Proseguono le indagini

Omicidio suicidio di Barberino, il disperato tentativo di Lorena: “Fede ti amo, fermati”

Isceri ha inutilmente provato a convincere Federico Vella. La conversazione registrata nella telefonata al 112

Omicidio suicidio di Barberino, il disperato tentativo di Lorena: “Fede ti amo, fermati”

Ha provato a costruire una via d’uscita: una vita insieme che non voleva più, promessa soltanto per restare viva. “Ma cosa fai Federico? Ti amo, ricominciamo insieme, torniamo insieme”.
Sono le 14.11, di giovedì quando il numero di emergenza 112 registra le parole che Lorena Isceri dice al suo ex. Da da otto minuti viaggia rinchiusa nel portabagagli della sua auto. Vella l’ha rapita tendendole un agguato nel garage sotto il suo palazzo in via Panciatichi, l’ha legata e picchiata fino a farle perdere i sensi. Lui si accorge che sta parlando, frena, scende e apre il portellone.
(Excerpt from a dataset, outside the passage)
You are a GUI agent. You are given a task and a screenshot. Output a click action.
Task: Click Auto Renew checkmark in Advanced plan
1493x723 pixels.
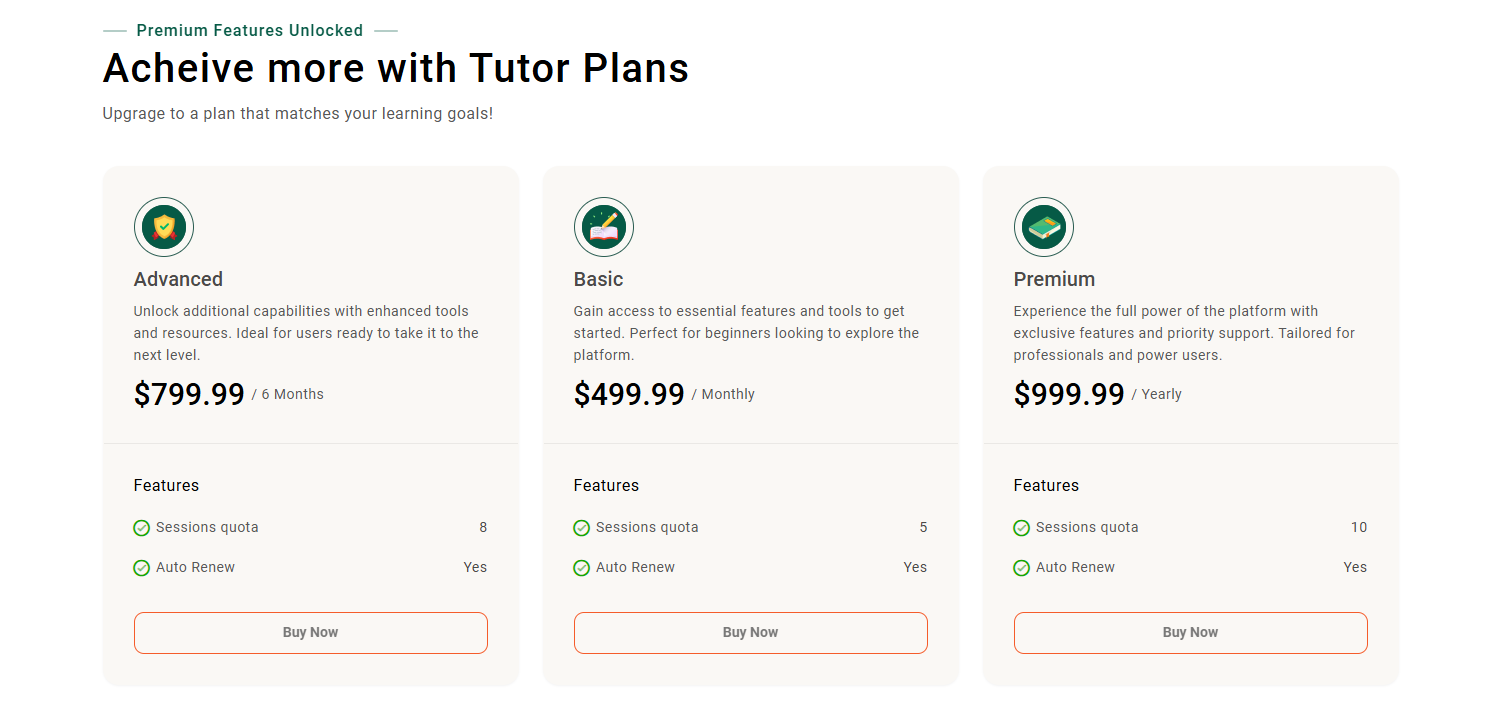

Lorena prova a convincerlo a fermarsi promettendogli che gli darà una possibilità.

Il dramma

Ma lui non la ascolta, la guarda, richiude, risale in macchina e accelera.  Il telefono era nello zainetto della vittima, che Vella aveva gettato dentro con lei. Parla a bassa voce. “Dove state andando?”, chiede la centrale. «Non lo so, sono partita da dieci minuti, Credo mi stia portando a casa sua, al Galluzzo», dice fornendo l’indirizzo. Ma non è così. La corsa continua e il bagagliaio si aprirà di nuovo undici minuti dopo, sul viadotto del’autostrada. Vella le strappa il cellulare di mano, la prende di peso e la getterà giù, in un volo senza speranza.

Le tracce

Nella macchina dell’uomo, lasciata sotto casa di lei, la Squadra mobile ha trovato un sacchetto di fascette da elettricista, un martello, forbici e un lungo lenzuolo, oggetti che sarebbero stati comprati la mattina stessa in un noto supermercato della zona di Novoli.  Nel garage seminterrato avrebbe coperto con il nastro adesivo le fotocellule del cancello per impedirne la chiusura e aspettato il rientro della ex compagna. Quando lei è scesa dall’auto l’ha aggredita. Un colpo alla testa, forse l’urto contro il muro: sulle pareti e sul pavimento sono rimaste tracce di sangue. Poi le fascette ai polsi e alle caviglie e il corpo caricato nel bagagliaio.

Le indagini

Nelle perquisizioni sono state sequestrate anche lettere e biglietti scambiati fra i due, ora al vaglio degli investigatori insieme ai telefoni. Tutto fa pensare alla premeditazione dell’omicidio, anche se le indagini, le indagini della squadra mobile di Firenze – diretta da Domenico Balsamo –, coordinate dal pm Antonio Natale, comunque proseguono senza sosta.